Dans cette chronique, il n'y va pas par quatre chemins. En plus de tous les soucis de notre temps, depuis deux ans, deux guerres graves pouvant s'étendre se sont ajoutées aux autres crises, la guerre en Ukraine, bien sûr, et la guerre entre Israël et le Hamas.

Dans son diagnostic, ces deux conflits ont des effets majeurs. L'Ukraine : « Cette guerre a déjà des conséquences considérables : l’autonomisation diversement avancée du Sud par rapport à l’Occident et le resserrement d’un bloc Russie-Chine. ». Israël-Hamas : « C’est une leçon tragique de l’histoire : les descendants d’un peuple persécuté pendant des siècles par l’Occident chrétien, puis raciste, peuvent devenir à la fois les persécuteurs et le bastion avancé de l’Occident dans le monde arabe. ». Personnellement, je trouve le mot "Occident" trop flou et hétérogène, car le mot suppose un clivage entre ce qu'il représente (on y met ce qu'on veut) et le reste du monde.

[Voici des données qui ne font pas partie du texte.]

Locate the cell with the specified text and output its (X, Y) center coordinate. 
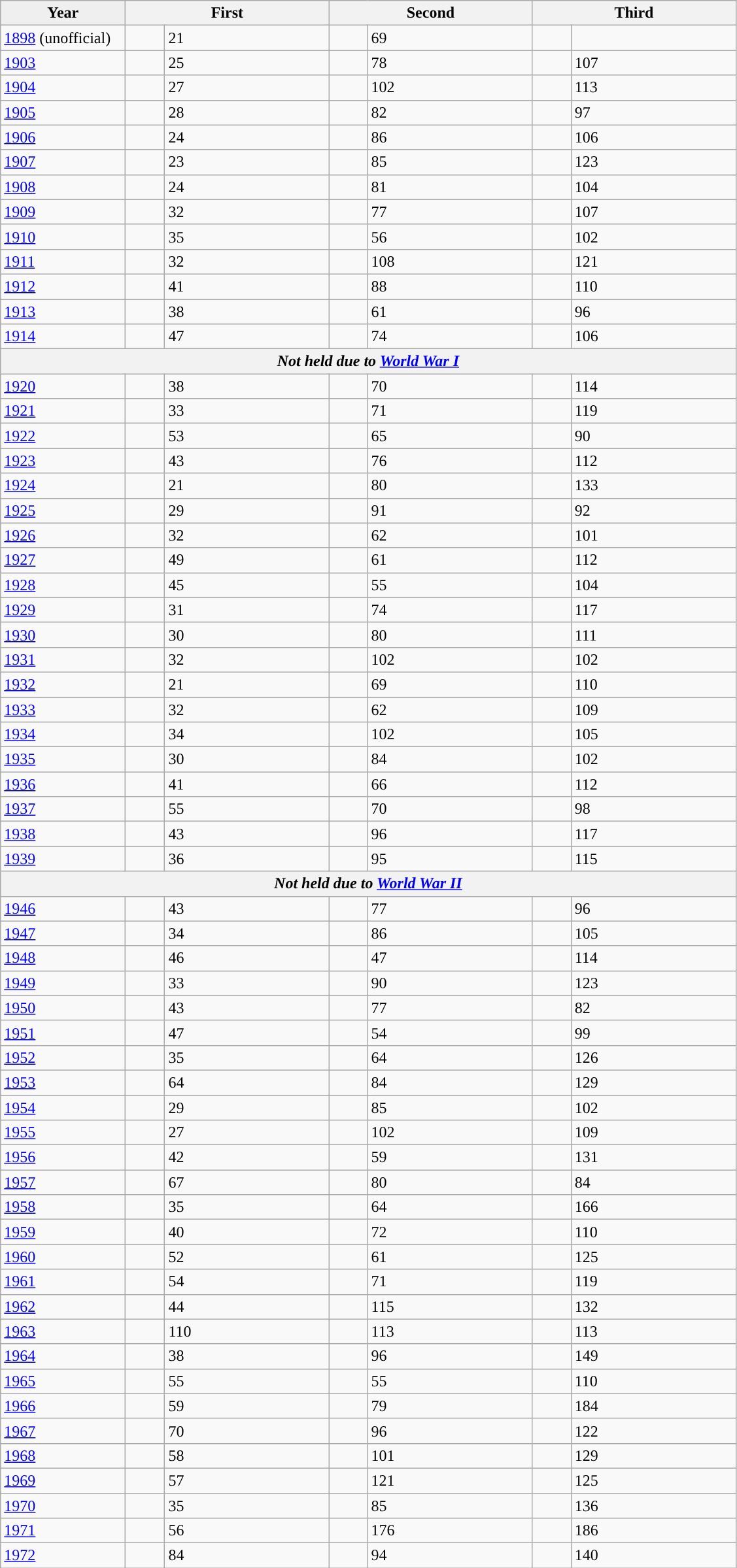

Mais il n'y a pas que ces deux conflits comme problèmes mondiaux : « Ces guerres aggravent la conjonction de crises qui frappent les nations, entretenues par l’antagonisme virulent entre trois empires : les États-Unis, la Russie et la Chine. Les crises s’entretiennent les unes les autres dans une sorte de polycrise écologique, économique, politique, sociale, civilisationnelle qui va s’amplifiant. ».

En particulier, la crise écologique a des conséquences graves : « L’hégémonie d’un profit incontrôlé (cause majeure de la crise écologique) accroît les inégalités dans chaque nation et sur toute la planète. Les qualités de notre civilisation se sont dégradées et ses carences se sont accrues, notamment dans le développement des égoïsmes et la disparition des solidarités traditionnelles. ». C'est aussi une crise des démocraties : « La démocratie est en crise sur tous les continents : elle se voit de plus en plus remplacée par des régimes autoritaires, qui, en disposant des moyens de contrôle informatique sur les populations et les individus, tendent à former des sociétés de soumission qu’on pourrait appeler néototalitaires. La mondialisation n’a créé aucune solidarité et les Nations Unies sont de plus en plus désunies. ».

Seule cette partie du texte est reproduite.